About this exercise>
Write out the data below exactly, from its first line to the line containing "Image resolution: width=736", that line included.

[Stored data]
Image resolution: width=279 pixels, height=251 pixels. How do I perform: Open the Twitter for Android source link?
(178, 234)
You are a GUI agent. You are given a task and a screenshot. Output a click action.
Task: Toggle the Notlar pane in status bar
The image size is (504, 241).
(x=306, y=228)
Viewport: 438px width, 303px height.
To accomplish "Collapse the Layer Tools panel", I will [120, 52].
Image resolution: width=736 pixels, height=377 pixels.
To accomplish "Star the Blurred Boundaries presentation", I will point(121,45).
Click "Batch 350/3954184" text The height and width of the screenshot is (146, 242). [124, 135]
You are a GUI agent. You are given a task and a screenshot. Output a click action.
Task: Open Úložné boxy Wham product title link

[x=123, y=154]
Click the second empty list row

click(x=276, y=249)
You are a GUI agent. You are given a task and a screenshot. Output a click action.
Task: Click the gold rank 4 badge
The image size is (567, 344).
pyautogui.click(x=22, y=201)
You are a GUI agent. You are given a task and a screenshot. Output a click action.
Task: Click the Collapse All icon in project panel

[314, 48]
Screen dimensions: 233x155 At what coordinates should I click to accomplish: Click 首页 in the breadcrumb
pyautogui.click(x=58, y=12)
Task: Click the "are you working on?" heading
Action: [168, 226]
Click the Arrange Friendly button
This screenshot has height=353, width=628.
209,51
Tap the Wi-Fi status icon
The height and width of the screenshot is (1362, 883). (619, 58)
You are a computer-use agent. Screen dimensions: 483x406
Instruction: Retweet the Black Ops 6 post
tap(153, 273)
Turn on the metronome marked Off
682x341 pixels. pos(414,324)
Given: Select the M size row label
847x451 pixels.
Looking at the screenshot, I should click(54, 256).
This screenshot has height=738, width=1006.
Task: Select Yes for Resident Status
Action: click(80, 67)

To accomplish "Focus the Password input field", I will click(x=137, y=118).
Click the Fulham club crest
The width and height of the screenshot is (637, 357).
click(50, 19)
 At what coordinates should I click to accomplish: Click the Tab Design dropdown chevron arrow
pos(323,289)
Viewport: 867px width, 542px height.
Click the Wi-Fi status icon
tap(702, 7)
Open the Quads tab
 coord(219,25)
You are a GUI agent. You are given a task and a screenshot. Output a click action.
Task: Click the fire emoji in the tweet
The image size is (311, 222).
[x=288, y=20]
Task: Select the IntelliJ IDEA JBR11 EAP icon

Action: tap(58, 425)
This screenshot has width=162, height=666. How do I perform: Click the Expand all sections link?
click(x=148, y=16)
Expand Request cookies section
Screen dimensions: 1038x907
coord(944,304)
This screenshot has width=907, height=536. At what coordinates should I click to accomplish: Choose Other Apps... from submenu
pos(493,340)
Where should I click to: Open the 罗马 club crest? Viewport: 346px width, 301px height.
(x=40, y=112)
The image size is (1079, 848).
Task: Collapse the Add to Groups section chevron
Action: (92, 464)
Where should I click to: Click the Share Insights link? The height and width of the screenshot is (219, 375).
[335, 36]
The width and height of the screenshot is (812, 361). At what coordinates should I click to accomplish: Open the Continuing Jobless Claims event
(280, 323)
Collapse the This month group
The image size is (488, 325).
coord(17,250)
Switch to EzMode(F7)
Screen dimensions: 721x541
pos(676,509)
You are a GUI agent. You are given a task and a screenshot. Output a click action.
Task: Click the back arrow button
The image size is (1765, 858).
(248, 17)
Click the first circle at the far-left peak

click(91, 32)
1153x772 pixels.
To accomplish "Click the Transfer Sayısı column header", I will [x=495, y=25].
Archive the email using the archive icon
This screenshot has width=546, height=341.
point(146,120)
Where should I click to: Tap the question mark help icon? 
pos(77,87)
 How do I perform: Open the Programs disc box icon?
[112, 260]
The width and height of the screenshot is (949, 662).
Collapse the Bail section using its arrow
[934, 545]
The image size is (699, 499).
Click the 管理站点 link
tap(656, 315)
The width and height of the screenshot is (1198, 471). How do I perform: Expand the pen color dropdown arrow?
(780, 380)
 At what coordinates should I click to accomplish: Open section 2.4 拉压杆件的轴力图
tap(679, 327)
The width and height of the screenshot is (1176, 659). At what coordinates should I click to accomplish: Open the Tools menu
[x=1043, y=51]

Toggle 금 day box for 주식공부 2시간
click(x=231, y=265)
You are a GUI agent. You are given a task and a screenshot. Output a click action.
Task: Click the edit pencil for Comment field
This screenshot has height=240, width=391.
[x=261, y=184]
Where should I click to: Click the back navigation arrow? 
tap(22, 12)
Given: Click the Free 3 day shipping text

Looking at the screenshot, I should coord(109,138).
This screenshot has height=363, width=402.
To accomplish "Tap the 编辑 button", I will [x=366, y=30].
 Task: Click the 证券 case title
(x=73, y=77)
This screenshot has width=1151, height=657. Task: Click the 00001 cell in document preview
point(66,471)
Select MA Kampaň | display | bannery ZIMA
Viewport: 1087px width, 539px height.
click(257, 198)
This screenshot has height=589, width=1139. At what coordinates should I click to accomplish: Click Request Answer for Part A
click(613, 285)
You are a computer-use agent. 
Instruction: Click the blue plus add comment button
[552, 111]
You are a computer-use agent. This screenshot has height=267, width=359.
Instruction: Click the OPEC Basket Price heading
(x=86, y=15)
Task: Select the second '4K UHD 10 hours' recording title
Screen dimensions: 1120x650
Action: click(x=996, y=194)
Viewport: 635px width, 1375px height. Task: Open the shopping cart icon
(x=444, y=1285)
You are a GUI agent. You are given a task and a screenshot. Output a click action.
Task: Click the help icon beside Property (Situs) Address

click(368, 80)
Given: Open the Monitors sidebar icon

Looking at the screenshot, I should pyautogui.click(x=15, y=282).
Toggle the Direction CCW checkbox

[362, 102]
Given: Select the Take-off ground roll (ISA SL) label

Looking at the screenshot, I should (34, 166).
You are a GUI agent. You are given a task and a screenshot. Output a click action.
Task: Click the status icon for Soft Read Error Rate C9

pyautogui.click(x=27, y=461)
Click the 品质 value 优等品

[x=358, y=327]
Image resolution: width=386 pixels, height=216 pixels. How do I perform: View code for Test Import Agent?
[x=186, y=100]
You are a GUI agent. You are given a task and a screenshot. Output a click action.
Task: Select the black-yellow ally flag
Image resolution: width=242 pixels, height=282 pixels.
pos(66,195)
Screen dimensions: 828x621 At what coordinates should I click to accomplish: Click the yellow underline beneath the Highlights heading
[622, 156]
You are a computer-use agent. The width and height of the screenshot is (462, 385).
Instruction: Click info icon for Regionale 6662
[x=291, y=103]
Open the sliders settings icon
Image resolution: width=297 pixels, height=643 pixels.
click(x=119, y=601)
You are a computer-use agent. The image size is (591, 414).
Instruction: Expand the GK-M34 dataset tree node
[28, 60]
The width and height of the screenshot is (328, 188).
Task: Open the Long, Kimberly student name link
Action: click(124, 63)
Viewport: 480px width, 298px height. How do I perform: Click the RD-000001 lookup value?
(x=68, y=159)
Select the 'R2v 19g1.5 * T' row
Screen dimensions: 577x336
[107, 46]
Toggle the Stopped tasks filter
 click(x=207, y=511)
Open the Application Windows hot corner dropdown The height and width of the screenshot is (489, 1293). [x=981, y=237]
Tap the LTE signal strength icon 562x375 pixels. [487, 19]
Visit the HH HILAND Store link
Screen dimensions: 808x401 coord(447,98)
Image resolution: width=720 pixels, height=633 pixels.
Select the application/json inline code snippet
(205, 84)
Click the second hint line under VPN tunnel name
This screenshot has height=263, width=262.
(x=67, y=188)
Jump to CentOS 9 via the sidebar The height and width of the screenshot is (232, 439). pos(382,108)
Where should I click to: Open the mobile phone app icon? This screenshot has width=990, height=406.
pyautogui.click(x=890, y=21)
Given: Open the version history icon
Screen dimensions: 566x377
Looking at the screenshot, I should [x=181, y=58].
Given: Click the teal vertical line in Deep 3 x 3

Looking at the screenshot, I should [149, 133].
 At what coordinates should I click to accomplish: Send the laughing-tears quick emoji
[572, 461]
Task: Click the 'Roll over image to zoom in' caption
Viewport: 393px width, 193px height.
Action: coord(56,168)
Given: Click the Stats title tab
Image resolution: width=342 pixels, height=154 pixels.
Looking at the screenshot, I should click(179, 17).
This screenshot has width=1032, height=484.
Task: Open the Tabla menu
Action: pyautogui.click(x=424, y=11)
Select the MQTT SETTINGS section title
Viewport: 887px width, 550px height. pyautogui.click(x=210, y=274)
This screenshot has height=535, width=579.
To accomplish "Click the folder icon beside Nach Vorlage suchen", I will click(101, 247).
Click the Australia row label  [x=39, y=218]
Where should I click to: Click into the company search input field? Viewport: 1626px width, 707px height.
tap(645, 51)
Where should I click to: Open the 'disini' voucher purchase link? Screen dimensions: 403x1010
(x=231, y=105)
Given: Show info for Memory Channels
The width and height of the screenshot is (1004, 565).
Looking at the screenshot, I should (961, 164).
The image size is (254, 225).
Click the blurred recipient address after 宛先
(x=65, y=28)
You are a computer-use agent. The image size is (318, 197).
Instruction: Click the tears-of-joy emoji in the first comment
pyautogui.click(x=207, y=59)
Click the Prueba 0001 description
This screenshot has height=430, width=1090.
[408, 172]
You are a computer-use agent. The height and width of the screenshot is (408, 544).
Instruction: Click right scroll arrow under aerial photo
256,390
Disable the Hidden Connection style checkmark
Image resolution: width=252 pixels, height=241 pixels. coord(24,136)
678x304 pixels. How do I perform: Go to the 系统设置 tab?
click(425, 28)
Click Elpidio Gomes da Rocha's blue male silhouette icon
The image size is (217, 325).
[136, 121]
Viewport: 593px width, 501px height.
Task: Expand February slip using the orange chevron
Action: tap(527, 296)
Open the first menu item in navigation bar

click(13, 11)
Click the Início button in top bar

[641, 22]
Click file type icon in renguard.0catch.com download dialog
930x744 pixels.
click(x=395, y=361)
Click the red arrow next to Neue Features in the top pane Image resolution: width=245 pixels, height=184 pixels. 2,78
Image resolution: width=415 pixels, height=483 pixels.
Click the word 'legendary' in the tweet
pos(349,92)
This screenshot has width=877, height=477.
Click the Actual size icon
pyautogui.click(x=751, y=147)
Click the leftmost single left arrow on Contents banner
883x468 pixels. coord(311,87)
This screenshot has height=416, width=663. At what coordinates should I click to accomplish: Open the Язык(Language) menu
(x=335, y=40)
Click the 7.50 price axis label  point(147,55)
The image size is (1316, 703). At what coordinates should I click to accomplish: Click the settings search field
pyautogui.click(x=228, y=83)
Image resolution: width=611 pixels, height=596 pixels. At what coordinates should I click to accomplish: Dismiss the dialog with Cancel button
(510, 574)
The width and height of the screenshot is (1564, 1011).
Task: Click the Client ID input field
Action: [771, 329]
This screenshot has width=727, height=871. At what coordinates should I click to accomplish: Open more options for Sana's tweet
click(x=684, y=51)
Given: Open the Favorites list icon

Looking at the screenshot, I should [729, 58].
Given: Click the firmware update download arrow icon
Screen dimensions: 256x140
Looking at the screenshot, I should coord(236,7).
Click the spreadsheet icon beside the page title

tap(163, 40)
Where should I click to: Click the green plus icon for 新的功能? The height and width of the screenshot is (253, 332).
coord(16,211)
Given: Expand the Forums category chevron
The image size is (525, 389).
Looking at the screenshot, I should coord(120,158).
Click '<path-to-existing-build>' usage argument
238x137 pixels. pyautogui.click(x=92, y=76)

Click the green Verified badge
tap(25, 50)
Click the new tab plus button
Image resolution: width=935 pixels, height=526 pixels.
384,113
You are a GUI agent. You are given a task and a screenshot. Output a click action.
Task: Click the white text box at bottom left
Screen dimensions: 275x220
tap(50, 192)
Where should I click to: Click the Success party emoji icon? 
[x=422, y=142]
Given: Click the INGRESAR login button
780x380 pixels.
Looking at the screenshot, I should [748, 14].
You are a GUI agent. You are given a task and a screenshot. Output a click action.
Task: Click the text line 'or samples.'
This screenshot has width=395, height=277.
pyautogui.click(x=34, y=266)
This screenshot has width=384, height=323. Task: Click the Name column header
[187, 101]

Task result>
Image resolution: width=279 pixels, height=251 pixels. How do I perform: Open the Twitter for Android source link?
(178, 234)
You are a GUI agent. You are given a task and a screenshot. Output a click action.
Task: Toggle the Notlar pane in status bar
The image size is (504, 241).
(x=306, y=228)
Viewport: 438px width, 303px height.
To accomplish "Collapse the Layer Tools panel", I will [120, 52].
Image resolution: width=736 pixels, height=377 pixels.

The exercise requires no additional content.